Many people surveyed also suggested the state could provide more resources to help local districts give interim tests at different times of the year – tests that would be completely separate from the accountability tests given in the spring – to help teachers tailor their instruction to meet their students’ immediate needs.
Finally, the report recommended that ISBE take its time and move deliberately before making any major changes to the testing system.
“There is high agreement about the need to improve state assessment, but less consensus about what improvement consists of,” the report stated. “ISBE can play a central role in providing leadership, building up trust, and developing plans that balance moving forward with maintaining needed quality.”
The push toward standardized testing as a way of holding schools accountable grew out of a movement that began decades earlier, known as outcomes-based education – the idea that schools should be graded on the basis of how much students learn rather than the resources that go into them.
That movement got a big boost during the Reagan administration with the publication of a 1983 report, A Nation at Risk, which painted a highly critical picture of the failures of American schools, calling the entire public education system “mediocre” and warning that it was quickly being surpassed by those of other nations.
But the emphasis on testing has long met resistance from many people within education, particularly teachers unions who have complained that it is unfair – especially to minority and low-income students who are more likely to attend under-resourced schools – and that it detracts from classroom education.

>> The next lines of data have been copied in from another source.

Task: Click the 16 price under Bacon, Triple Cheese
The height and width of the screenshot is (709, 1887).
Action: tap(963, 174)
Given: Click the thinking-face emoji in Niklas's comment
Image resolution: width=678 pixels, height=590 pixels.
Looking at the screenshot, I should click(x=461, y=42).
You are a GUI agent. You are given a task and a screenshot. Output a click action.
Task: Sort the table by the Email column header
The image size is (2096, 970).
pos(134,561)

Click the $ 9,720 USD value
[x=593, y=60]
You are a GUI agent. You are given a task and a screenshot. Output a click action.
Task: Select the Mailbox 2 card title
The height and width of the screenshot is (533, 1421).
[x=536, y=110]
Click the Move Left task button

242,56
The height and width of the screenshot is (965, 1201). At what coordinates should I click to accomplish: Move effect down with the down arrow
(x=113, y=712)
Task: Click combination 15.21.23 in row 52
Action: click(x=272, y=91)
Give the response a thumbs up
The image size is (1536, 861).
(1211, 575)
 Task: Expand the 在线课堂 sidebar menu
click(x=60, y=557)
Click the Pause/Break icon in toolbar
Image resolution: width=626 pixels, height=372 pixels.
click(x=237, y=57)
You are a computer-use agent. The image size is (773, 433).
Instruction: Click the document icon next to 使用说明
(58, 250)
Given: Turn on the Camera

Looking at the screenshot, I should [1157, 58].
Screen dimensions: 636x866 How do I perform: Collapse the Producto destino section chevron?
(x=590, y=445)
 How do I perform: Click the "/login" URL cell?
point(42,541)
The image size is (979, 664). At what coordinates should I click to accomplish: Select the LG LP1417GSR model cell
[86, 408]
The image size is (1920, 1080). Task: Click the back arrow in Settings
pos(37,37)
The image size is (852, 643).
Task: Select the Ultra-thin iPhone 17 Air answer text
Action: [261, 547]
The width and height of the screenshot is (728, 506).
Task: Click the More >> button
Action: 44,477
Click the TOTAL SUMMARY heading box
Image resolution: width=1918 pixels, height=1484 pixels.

“This is a racist relic of the past,” state Sen. Cristina Pacione-Zayas, D-Chicago, said during the news conference. “Assessments have served to keep groups out of institutions, and we know that the value, the validity in our education system of using these assessments are highly questionable.”
Paul Zavitkovsky, a former teacher and principal who now works at the Center for Urban Education Leadership, said there are testing systems available that would produce more useful information for teachers, but many of them don’t report the results in any meaningful way.
“It looks like what the job of teaching is, is teaching a larger number of discrete skills faster and more effectively,” he said. “And that actually ends up reinforcing exactly the kind of teaching and learning that creates a lot of the opportunity gaps that we actually see out there.”